BGP Issues
Incident Report for I.T Communications Limited
Postmortem

at around 12:00 am on 4th December 2024, our monitoring system alerted us to over 60 BGP sessions keep going up and down (Flapping)

Our on-call network engineer Phil was then alerted and found that the BGP Daemon keep crashing and that is what caused the BGP sessions to keep flapping.

A remote reboot of Sov Router did not resolve the issue and after investigating further, we found this to be likely a remote BGP DDOS Attack, which took advantage of a vulnerability in the routing protocol daemon (RPD) of Juniper Networks Junos OS (Router)

Juniper released a fix for this which Phil attended both Data Centres to apply the software update. This could not be done remotely due to the BGP Daemon not being stable and a fear of software updating failing. So had to be done via a USB Drive to load on the software.

Phil arrived at the first Data Centre at 1:53am of 4th December 2024 and attempted to load the new firmware.
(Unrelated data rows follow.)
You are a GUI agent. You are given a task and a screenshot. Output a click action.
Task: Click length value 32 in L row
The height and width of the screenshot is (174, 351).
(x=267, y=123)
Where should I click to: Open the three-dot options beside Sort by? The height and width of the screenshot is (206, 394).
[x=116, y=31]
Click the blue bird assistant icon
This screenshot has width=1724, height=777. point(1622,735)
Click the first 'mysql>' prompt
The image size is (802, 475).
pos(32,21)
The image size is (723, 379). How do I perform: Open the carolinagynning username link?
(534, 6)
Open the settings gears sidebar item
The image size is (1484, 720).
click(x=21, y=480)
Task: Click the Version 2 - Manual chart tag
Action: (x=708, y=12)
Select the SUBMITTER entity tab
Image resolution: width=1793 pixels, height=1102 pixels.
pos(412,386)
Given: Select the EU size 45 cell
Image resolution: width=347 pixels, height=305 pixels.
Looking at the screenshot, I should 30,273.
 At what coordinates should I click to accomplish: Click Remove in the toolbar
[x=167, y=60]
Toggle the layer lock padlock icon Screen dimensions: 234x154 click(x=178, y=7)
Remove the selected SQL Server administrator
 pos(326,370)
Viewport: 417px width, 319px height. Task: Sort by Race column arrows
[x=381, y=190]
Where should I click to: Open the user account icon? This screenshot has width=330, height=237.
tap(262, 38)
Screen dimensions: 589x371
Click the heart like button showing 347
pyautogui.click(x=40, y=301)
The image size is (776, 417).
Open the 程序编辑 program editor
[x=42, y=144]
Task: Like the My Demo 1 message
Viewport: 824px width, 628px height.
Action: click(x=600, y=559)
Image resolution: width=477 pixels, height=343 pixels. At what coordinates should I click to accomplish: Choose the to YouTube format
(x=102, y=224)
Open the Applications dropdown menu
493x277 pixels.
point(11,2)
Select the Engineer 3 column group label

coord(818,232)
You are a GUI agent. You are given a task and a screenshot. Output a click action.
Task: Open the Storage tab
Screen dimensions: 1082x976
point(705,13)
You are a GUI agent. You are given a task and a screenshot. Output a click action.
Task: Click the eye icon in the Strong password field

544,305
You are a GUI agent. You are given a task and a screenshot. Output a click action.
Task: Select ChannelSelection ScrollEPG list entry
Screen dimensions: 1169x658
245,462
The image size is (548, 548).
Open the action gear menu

Following the update a few manual reboots was needed for the new software to fully apply.

At 3:50am of 4th December 2024, the first Router then become stable again following the completed software upgrade.

At 3:58 of 4th December 2024, we noticed the other router had also been stable for around 3 hours.

Phil thought it best to also upgrade the software on the second router of which started at 4:32am of 4th December 2024.

At 4:57am of 4th December 2024, the software had been fully upgraded and router rebooted and all the remaining BGP Sessions came up and no further alerts showing on our monitoring.

Both upgrades fixed the vulnerability in the Juniper routing protocol daemon (RPD) and our network returned back to being stable.

whilst it took from around 12:00am to 4:57am to fully resolve all the issues, the whole network would not have been completely down for this amount of time.

Affected Services

Hosted 3CX at Volta - around 3 Hours and 50 minutes
Hosted 3CX at Sov House, few small outages but largely remained up and in service.

SIP Trunks, Some customers would have been offline, depending on where the Customer 3CX was hosted,

Internal network remained stable and fully functional during the Router issues,

Posted Dec 04, 2024 - 11:38 GMT

Resolved
last Router now backup and issue should now be fully resolved.
Posted Dec 04, 2024 - 04:57 GMT
Update
The new software is being loaded onto the second router now and will require a few reboots.
Posted Dec 04, 2024 - 04:32 GMT
Update
The second router is also stable at the moment, However due to the BGP DDOS, we are going to do the upgrade now.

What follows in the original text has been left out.